Wittwer Family Reflections

Extracted from Hahndorf Village Voice #33, 2013

My parents were Julius Berthold Theodor (called Ted) Wittwer and Ida Vera nee Jaensch.

It is an interesting challenge to reflect on what your family provided for you.  We can always remember the holidays to Mt Gambier, or to the Flinders Ranges, but for this article I wish to concentrate on both my parents as people who valued their community, and their faith.

Both my Mum and Dad were direct descendants from the first emigrants who left Silesia in 1838 as part of “Kavel’s people”.  They knew Hahndorf as a village where everyone knew the families who lived there.  They experienced hardship and despair during the war years; especially my Mum who enjoyed school life and when St Michael’s school was closed during the first World War, she and many others had to fend for their education in their own way.

My Mum enjoyed Music and she taught Piano from 1921 to 1982—over sixty years . She travelled in her Willies car, to Woodchester, Meningie, Charleston, Mt Torrens and other areas to give piano lessons to children in remote areas.  I can remember my friends coming to our place in Hahndorf for what was supposed to be a Music lesson but they mentioned to me that they really came to read the comics which my Mum kept in a cupboard.

My Mum was an avid reader and letter writer; she had over 54 “penfriends” most in America, Canada, and England, and it was one of her great thrills that she remembered travelling with her eldest sister to meet lots of them in 1972.

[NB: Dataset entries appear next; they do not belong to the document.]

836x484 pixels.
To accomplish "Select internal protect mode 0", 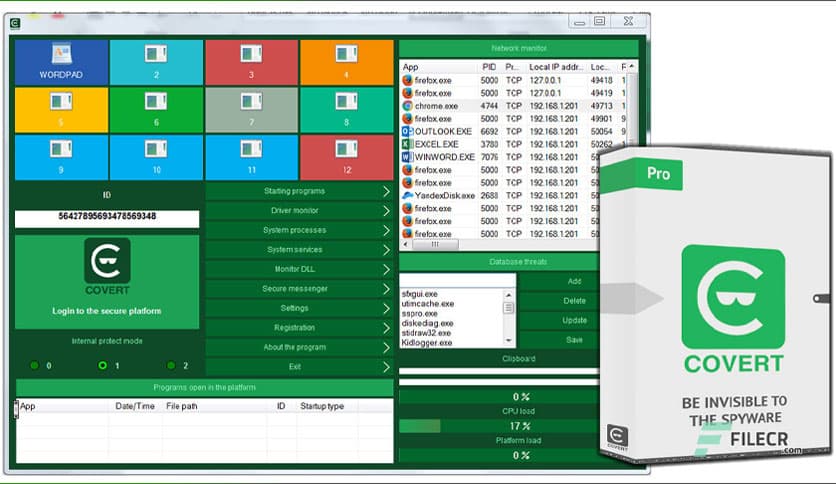I will [34, 366].
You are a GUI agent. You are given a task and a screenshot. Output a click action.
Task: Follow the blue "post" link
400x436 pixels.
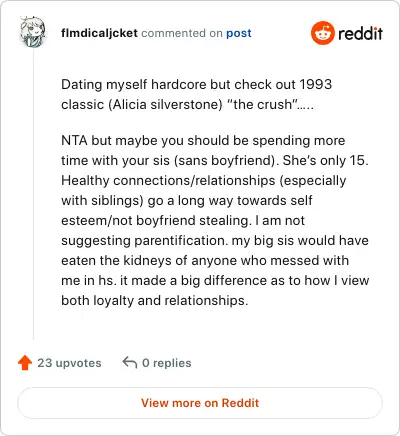[x=239, y=33]
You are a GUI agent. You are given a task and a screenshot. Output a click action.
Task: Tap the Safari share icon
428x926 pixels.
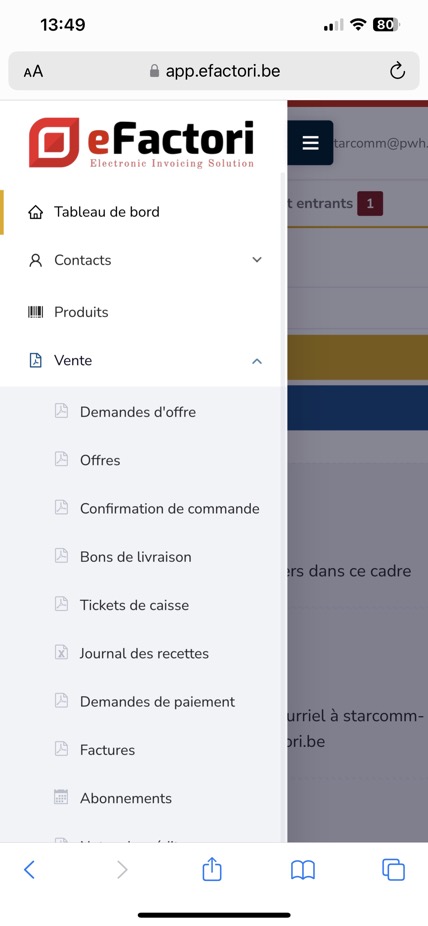click(211, 869)
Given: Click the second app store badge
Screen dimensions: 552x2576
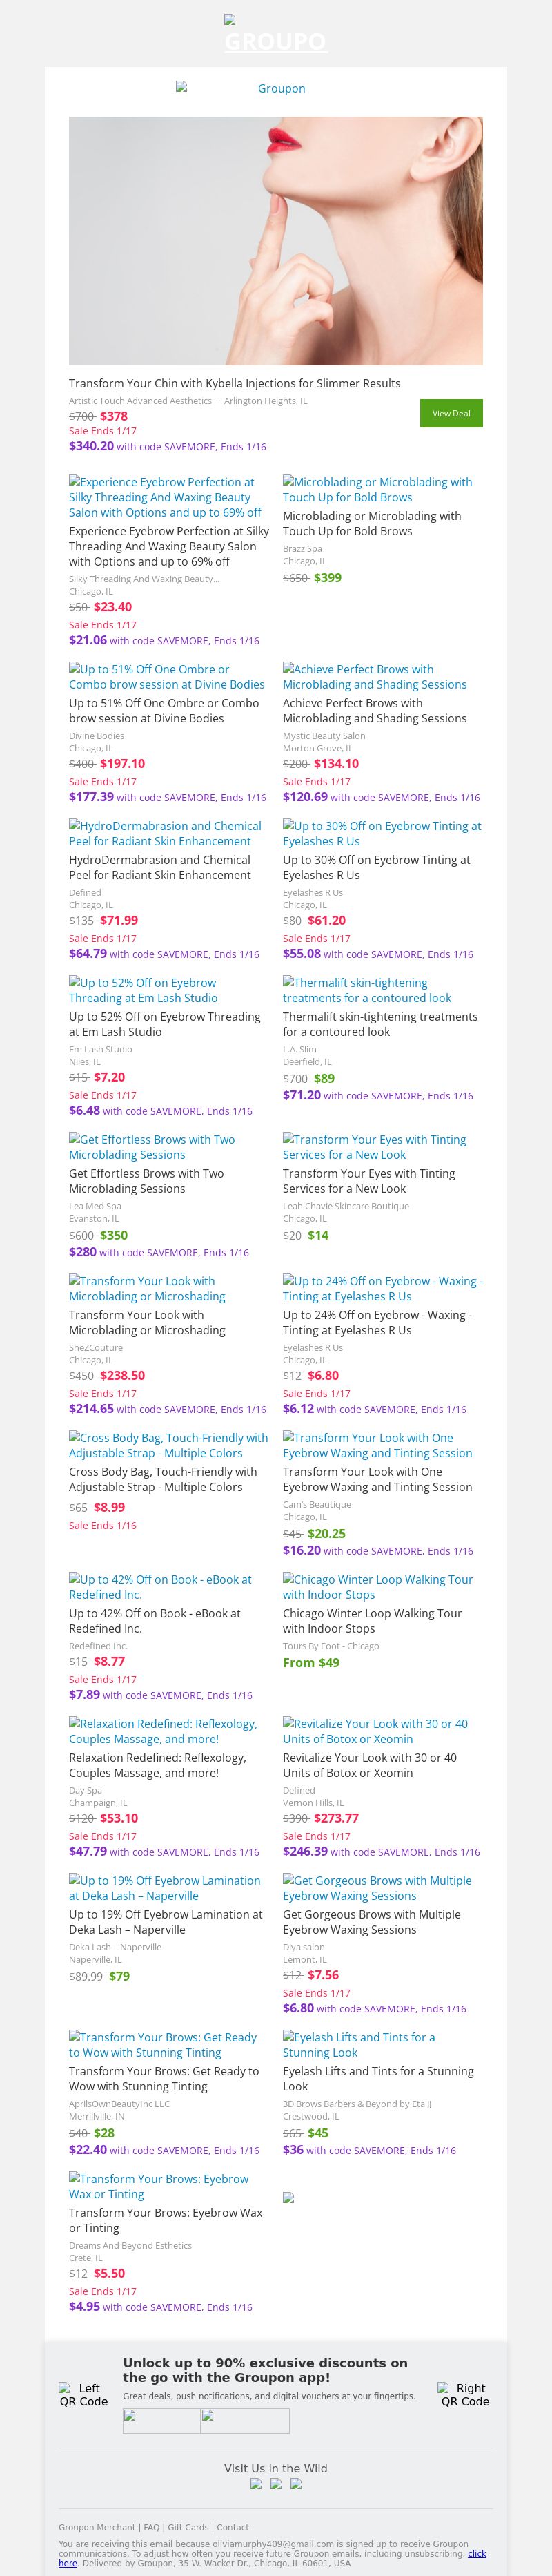Looking at the screenshot, I should [245, 2420].
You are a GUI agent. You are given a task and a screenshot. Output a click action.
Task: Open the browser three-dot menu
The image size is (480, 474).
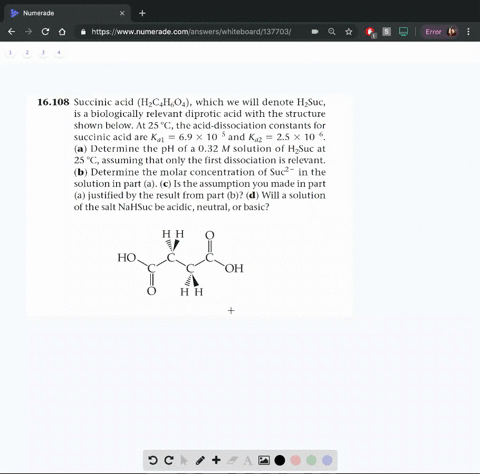(x=468, y=32)
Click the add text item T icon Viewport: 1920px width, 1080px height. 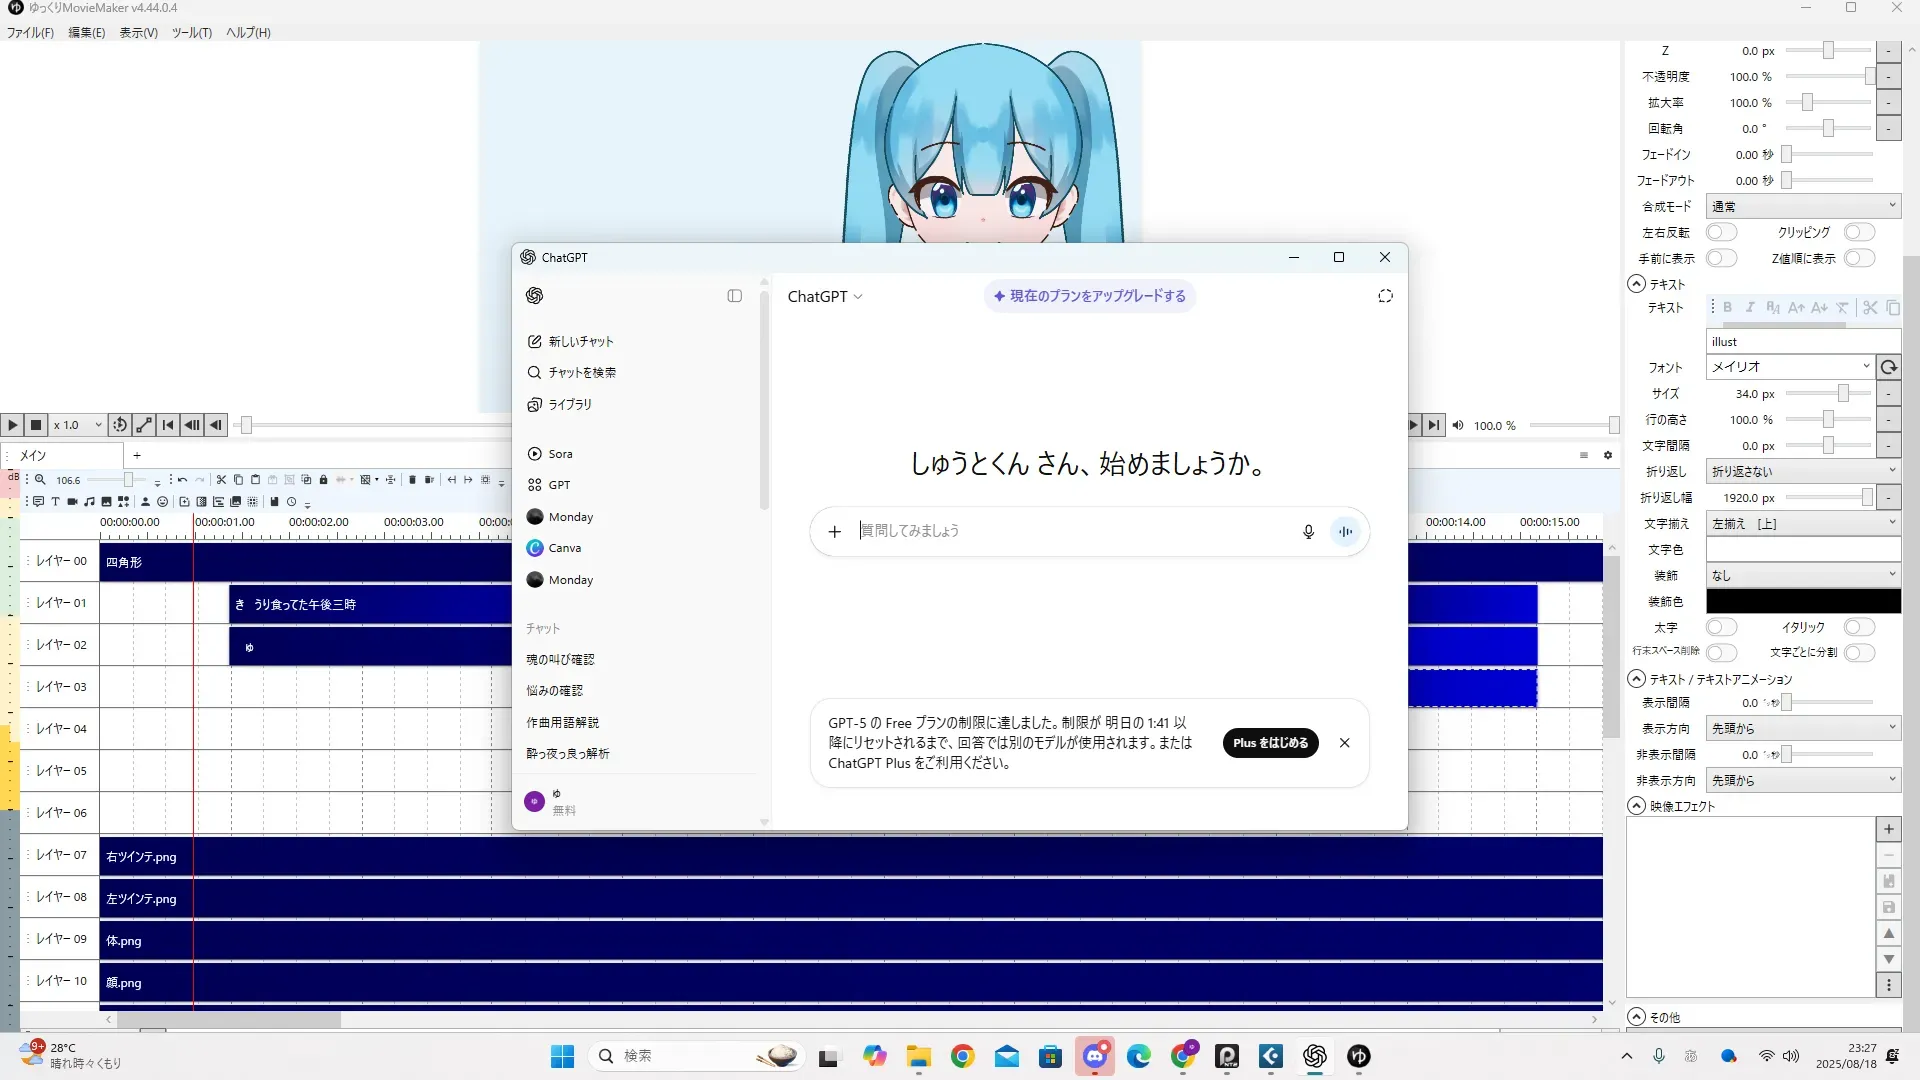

She served on the Red Cross Society, Hahndorf CWA, Hahndorf Institute committee, and various church groups both at St Michael’s (before she was married) and at St Paul’s.  Her contribution to the community was always to be involved and committed to assist in any way possible.

My Dad was the Foreman of the Mt Barker Council and he enjoyed gardening especially on his 40 acres at Paechtown.  He grew climbing beans and I can remember him coming home laden with sugar bags full of beans that numerous people would then purchase from him.

Dad and a group of men were instrumental in developing the Hahndorf oval where Dad used his skills as a licensed “Powder Monkey” to blast the rock out of the side of the hill.

Both Mum and Dad left a legacy in their own way, to make this community we now enjoy a great place to live.

We all need to take up the challenge to hold onto the values that reflect what is helpful for a community to thrive, and I am glad that my parents assisted my understanding of what that means.